On 8/17/17, 6:48 AM, "[email protected] on behalf of Jan 
Scheurich" <[email protected] on behalf of 
[email protected]> wrote:

    Hi Darrell,
    
    Please find my specific comments below.
    
    I have a general concern for the pmd-stats-show counters: The output refers 
to the number of processed packets (e.g. processing cycles/pkt etc). But the 
data actually presented is the total number of *passes of packets through the 
datapath*. 
    
    In the early OVS days there was little difference, but with increasing 
amount of recirculations ( for tunnel decap, pop_mpls, bond selection, 
conntrack), nowadays each packet passes the datapath several times and the 
output becomes confusing for users, especially as it does not contain any 
indication of the average number of datapath passes per packet.
    
    I would strongly suggest that we add a new PMD stats counter for the 
actually received packets, which allows us to calculate and include the average 
number of passes per packet and true average processing cost per pkt. 
    
    What do you think?


[Darrell] This is an excellent proposal. We have had this level of 
recirculations for 3+ years, so it is nothing new, but better late to fix this 
than never.
                 Processing cycles is mainly useful for checking single flows 
and comparing relative numbers for code changes, however it is definitely 
                 better to use the actual packets received, rather than packet 
passes. 
                 I can do this enhancement/fix as part of this patch.
                 I will add the counter and go one step further and display 
both received packets and total recirculations.

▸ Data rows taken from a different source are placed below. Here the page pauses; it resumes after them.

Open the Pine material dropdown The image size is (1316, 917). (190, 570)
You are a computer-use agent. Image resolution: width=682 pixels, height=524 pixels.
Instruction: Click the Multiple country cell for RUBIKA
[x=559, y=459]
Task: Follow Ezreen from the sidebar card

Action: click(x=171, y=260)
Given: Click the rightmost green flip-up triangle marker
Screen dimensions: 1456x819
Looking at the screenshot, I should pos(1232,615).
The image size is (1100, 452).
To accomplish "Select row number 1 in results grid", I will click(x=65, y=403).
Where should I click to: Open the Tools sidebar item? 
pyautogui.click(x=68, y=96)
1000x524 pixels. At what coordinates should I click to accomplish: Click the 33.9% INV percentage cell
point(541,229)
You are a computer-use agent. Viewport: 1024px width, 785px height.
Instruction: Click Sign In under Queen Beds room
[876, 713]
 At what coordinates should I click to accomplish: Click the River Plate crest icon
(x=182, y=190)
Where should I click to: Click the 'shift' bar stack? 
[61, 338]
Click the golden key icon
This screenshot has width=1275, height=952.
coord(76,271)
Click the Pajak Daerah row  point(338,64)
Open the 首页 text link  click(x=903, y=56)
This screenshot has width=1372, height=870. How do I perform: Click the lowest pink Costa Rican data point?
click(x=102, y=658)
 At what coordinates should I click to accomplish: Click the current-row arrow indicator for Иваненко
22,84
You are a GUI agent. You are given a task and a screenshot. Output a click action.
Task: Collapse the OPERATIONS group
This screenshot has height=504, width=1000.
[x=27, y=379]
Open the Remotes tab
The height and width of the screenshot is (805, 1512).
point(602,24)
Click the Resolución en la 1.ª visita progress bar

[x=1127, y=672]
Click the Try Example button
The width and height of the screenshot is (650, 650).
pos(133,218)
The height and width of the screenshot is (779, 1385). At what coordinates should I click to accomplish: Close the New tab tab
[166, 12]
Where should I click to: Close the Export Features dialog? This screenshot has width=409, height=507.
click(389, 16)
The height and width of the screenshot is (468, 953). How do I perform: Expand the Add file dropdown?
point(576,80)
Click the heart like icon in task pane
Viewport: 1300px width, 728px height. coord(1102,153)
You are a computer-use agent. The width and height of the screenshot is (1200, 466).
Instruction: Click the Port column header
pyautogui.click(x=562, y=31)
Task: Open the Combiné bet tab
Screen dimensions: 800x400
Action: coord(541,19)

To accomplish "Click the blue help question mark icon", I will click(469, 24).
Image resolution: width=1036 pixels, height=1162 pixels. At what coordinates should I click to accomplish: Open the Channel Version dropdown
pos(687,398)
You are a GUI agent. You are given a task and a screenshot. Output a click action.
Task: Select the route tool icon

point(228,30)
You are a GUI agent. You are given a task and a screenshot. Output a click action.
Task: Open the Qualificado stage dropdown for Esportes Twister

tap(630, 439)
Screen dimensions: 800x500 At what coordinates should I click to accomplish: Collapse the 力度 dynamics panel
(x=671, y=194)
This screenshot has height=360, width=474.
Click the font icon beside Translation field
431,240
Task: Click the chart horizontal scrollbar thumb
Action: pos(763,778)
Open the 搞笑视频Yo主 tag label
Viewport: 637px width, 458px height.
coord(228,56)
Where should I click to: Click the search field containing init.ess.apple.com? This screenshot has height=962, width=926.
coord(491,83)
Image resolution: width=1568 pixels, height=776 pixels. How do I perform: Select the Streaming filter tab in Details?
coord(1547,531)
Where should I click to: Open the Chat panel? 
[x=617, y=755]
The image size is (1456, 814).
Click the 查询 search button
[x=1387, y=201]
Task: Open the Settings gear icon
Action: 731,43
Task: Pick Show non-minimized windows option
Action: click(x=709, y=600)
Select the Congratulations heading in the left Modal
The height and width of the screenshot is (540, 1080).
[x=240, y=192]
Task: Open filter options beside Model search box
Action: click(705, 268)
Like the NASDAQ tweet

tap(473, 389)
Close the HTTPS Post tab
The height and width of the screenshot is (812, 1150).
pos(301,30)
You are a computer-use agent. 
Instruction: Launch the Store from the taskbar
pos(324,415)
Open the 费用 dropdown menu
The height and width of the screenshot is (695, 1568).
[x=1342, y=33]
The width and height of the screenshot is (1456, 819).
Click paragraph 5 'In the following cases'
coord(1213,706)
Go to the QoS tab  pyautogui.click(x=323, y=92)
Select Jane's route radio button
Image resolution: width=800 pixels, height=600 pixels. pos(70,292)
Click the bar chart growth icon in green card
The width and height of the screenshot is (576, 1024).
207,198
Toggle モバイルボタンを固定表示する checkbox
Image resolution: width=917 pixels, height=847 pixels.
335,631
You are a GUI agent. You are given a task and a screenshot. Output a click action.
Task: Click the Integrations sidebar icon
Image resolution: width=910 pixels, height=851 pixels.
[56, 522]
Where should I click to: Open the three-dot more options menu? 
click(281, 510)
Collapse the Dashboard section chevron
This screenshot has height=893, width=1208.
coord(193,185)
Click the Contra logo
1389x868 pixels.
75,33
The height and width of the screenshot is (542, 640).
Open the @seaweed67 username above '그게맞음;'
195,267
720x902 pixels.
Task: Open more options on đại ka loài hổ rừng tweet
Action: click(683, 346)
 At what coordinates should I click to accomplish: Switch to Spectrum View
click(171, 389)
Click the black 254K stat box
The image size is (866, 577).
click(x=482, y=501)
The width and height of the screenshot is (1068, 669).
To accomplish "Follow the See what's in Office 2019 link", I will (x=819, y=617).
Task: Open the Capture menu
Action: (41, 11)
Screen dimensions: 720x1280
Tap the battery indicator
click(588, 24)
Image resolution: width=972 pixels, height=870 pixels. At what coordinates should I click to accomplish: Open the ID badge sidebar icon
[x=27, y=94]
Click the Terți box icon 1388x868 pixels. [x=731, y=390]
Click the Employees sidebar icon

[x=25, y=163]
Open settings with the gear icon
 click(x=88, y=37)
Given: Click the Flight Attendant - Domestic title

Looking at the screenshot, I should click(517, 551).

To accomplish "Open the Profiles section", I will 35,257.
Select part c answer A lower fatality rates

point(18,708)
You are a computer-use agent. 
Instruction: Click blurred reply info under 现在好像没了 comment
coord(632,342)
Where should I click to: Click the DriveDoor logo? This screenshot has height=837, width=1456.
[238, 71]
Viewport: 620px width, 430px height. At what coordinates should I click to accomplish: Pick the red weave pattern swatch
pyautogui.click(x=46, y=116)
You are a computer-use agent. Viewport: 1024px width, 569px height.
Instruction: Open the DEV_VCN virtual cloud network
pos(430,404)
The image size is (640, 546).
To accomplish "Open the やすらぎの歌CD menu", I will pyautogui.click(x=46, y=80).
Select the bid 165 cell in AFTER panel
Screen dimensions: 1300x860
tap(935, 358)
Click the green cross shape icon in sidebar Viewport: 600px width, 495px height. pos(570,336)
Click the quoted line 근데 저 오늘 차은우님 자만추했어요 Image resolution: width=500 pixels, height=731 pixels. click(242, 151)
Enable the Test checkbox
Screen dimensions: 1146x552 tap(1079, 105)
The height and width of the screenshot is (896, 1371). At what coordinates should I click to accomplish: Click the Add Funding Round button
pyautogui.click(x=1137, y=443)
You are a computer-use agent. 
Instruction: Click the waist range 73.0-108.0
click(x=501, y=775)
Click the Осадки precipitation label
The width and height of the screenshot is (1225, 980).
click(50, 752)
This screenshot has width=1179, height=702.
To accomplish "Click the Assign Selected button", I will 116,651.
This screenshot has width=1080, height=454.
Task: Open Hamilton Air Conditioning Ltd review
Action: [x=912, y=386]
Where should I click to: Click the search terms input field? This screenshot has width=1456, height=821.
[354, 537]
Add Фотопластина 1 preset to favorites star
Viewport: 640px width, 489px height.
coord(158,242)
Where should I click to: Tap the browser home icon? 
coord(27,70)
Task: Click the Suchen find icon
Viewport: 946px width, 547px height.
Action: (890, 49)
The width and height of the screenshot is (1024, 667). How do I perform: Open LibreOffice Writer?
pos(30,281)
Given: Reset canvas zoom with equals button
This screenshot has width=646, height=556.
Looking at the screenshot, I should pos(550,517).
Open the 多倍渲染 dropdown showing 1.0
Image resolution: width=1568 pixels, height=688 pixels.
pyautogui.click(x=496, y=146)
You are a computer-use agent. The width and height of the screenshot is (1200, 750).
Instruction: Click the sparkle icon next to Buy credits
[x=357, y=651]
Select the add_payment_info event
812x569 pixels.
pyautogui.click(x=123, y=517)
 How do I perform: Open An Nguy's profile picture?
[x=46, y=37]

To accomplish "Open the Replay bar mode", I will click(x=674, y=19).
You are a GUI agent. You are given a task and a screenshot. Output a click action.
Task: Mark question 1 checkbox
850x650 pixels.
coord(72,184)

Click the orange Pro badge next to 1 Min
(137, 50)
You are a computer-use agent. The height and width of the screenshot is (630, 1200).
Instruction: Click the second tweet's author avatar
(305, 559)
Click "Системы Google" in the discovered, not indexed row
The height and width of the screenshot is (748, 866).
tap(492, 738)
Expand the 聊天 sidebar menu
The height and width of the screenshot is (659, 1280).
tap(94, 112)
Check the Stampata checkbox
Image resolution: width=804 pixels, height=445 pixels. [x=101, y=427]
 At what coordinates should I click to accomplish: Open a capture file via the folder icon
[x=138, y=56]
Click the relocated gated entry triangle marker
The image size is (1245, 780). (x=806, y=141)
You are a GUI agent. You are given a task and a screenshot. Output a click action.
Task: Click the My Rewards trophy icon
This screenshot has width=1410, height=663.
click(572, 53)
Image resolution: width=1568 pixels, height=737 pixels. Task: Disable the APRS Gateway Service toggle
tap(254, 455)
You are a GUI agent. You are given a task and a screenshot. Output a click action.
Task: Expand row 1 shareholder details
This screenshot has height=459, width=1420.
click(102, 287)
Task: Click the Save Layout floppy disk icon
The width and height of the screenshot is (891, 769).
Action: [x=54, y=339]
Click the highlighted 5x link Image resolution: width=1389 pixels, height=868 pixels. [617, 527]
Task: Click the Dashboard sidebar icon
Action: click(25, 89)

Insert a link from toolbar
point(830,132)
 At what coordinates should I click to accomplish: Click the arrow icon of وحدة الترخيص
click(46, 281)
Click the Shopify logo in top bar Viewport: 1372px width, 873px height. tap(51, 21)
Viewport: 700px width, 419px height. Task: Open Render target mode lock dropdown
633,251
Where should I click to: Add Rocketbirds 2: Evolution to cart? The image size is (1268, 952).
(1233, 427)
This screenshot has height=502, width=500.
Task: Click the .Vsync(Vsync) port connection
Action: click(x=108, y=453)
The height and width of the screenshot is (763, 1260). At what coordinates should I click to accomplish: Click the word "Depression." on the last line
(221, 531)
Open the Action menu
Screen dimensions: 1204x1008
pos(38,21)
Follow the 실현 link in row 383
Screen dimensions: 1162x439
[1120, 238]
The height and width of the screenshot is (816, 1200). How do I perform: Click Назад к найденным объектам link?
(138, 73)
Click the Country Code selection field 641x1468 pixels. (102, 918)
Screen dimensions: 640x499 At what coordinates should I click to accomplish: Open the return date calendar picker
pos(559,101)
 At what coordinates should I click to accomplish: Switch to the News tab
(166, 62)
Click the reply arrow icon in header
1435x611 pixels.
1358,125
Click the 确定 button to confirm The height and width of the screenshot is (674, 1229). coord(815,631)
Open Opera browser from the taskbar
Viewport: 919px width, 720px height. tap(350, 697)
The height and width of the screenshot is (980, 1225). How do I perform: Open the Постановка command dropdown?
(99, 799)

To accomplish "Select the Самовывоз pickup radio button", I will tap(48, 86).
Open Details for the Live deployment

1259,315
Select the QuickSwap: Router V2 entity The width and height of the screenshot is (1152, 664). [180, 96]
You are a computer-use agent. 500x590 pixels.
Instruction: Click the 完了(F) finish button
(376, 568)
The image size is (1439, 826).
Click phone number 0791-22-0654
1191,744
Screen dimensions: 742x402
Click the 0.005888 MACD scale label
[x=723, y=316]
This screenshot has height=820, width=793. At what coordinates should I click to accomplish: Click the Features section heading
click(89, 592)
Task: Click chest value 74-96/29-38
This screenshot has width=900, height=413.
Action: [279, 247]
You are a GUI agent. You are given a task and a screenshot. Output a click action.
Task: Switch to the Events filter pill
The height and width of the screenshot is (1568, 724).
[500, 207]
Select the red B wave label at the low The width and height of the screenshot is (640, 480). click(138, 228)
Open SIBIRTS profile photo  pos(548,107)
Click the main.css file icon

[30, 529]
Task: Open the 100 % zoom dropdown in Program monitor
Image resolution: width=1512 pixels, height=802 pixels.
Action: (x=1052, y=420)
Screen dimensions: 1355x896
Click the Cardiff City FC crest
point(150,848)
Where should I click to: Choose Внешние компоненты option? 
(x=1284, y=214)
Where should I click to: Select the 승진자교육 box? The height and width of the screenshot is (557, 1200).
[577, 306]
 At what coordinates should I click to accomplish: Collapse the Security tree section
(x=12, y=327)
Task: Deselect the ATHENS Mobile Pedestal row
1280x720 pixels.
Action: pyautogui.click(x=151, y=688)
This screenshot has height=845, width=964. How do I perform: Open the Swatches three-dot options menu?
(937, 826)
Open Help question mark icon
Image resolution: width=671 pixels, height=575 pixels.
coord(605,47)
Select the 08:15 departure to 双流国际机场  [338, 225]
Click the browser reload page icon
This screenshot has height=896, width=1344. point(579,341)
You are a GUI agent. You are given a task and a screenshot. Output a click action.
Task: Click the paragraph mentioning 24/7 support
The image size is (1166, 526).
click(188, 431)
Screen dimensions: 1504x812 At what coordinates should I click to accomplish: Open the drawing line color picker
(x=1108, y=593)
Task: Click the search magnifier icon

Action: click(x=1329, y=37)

The processing cycles will be
                 based on received packets, as you pointed out.

    
    BR, Jan
    
    > The per packets stats are presently overlapping in that miss stats include
    > lost stats; make these stats non-overlapping for clarity and make this 
clear
    > in the dp_stat_type enum.  This also eliminates the need to increment two
    > 'miss' stats for a single packet.
    > 
    > The subtable lookup stats is renamed to make it clear that it relates to
    > masked lookups.
    > The stats that total to the number of packets seen are defined in
    > dp_stat_type and an api is created to total the stats in case these stats 
are
    > further divided in the future.
    > 
    > The pmd stats test is enhanced to include megaflow stats counting and
    > checking.
    > Also, miss and lost stats are annotated to make it clear what they mean.
    > 
    > Signed-off-by: Darrell Ball <[email protected]>
    > ---
    >  lib/dpif-netdev.c | 78 ++++++++++++++++++++++++++++++++++--------------
    > -------
    >  tests/pmd.at      | 31 +++++++++++++++++-----
    >  2 files changed, 74 insertions(+), 35 deletions(-)
    > 
    > diff --git a/lib/dpif-netdev.c b/lib/dpif-netdev.c index 17e1666..dfc6684
    > 100644
    > --- a/lib/dpif-netdev.c
    > +++ b/lib/dpif-netdev.c
    > @@ -323,12 +323,19 @@ static struct dp_netdev_port
    > *dp_netdev_lookup_port(const struct dp_netdev *dp,
    >      OVS_REQUIRES(dp->port_mutex);
    > 
    >  enum dp_stat_type {
    > -    DP_STAT_EXACT_HIT,          /* Packets that had an exact match (emc).
    > */
    > -    DP_STAT_MASKED_HIT,         /* Packets that matched in the flow 
table.
    > */
    > -    DP_STAT_MISS,               /* Packets that did not match. */
    > -    DP_STAT_LOST,               /* Packets not passed up to the client. 
*/
    > -    DP_STAT_LOOKUP_HIT,         /* Number of subtable lookups for flow
    > table
    > -                                   hits */
    > +    DP_STAT_EXACT_HIT,  /* Packets that had an exact match (emc). */
    > +    DP_STAT_MASKED_HIT, /* Packets that matched in the flow table. */
    > +    DP_STAT_MISS,       /* Packets that did not match and upcall was
    > +                           done. */
    > +    DP_STAT_LOST,       /* Packets that did not match and upcall was
    > +                           not done. */
    
    If I understand the implementation correctly, this counts packets for which 
an upcall was done but failed so that the packet was dropped. There are no 
packets with a miss for which we currently do not do an upcall. Why do you 
suggest to change the meaning of the counter?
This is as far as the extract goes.